Originally published by drfaustroll under Blather, Pataphysics, Sedition February 13, 2009
Few today remember the popularity enjoyed by the former First Idiot’s drunken twin daughters, Regan and Cordelia, alter-egos of sororiternal twins Barbara and Jenna, even as they careened around America in borrowed sports cars under the influence of illegally obtained alcohol and pharmaceuticals liberated from DEA evidence lockers.
All over the world, admiring parents of twin girls were naming them after the Bush twins, hoping that some of the luck associated with being born to the world’s most powerful developmentally disabled pretzel choker would rub off on their offspring.
That was certainly the case with the twins born to Victor and Babulicious Breshkovsky during George W. Bush’s stint as The Decider of Texas, where he set several world records for ordering executions of godless pro-abortionists and liberals.
Born Baba and Yaga Breshkovsky on January 20, 1995, their fiercely pro-Western parents renamed the girls on September 12, 2001 after reports surfaced that the Bush twins had been involved in the disastrous unplanned test of Global Hawk technology in New York, Washington, D.C., and Pennsylvania, the previous day, a test that turned a bumbling, incompetent born-again alcoholic into one of the most bumbling, incompetent mass murderers ever to lead the free world in the barbaric rape and pillage of the third world.
It now appears that Barbara and Regan Babushka were chiefly responsible for commandeering the technologically inebriated Leonid Breshnev space capsule last week and taking it on a joy ride trip across the heavens before smashing it at approximately 17,000 miles per hour into the Yossarian Universal News Service communications satellite, resulting in more than 10,000 pieces of debris being scattered through earth orbit approximately 500 miles up.
Authorities in New York now believe that a piece of that debris no bigger than a Satsuma mandarin entered the atmosphere over Michigan last night before striking a commuter airliner near Buffalo, causing it to suddenly lose altitude and crash into a half way house for recovering bile addicts, killing at least 50 people.
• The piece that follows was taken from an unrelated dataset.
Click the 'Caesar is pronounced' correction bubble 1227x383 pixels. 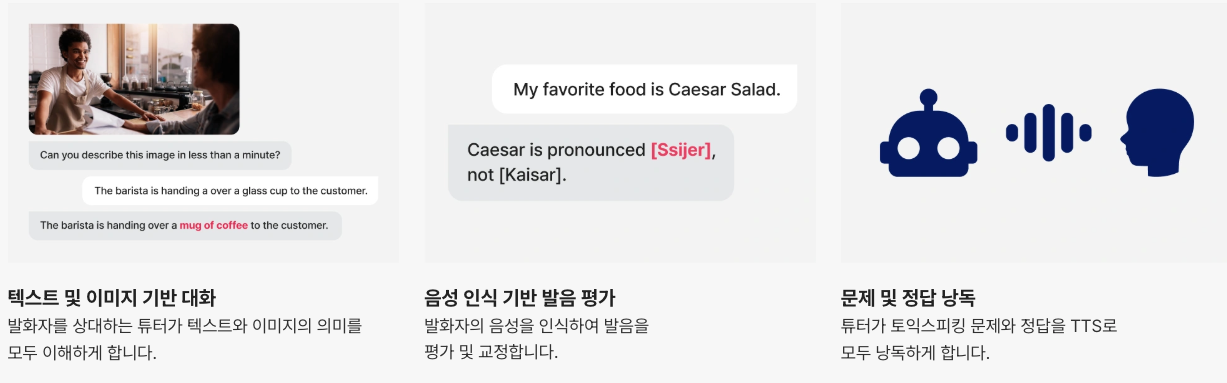click(591, 162)
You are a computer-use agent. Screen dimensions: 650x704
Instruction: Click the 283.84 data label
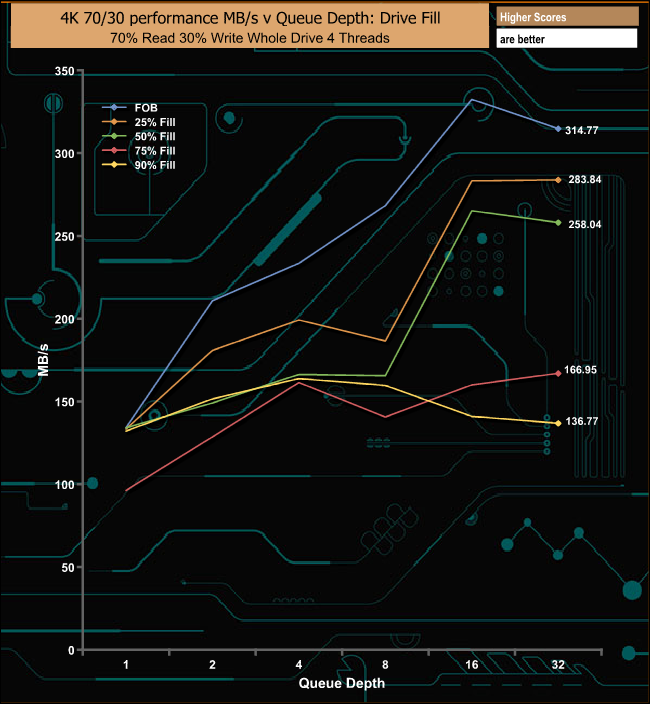pyautogui.click(x=586, y=180)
Interpol and other agencies are now calling on citizens around the globe to be on the lookout for the Babushkas, who are believed to have a blood alcohol content of at least .245. If you spot either of these misguided women, do not attempt to apprehend them yourself. Instead, call 911 from your cell phone to give police your GPS coordinates so they can call in a unmanned Predator air strike.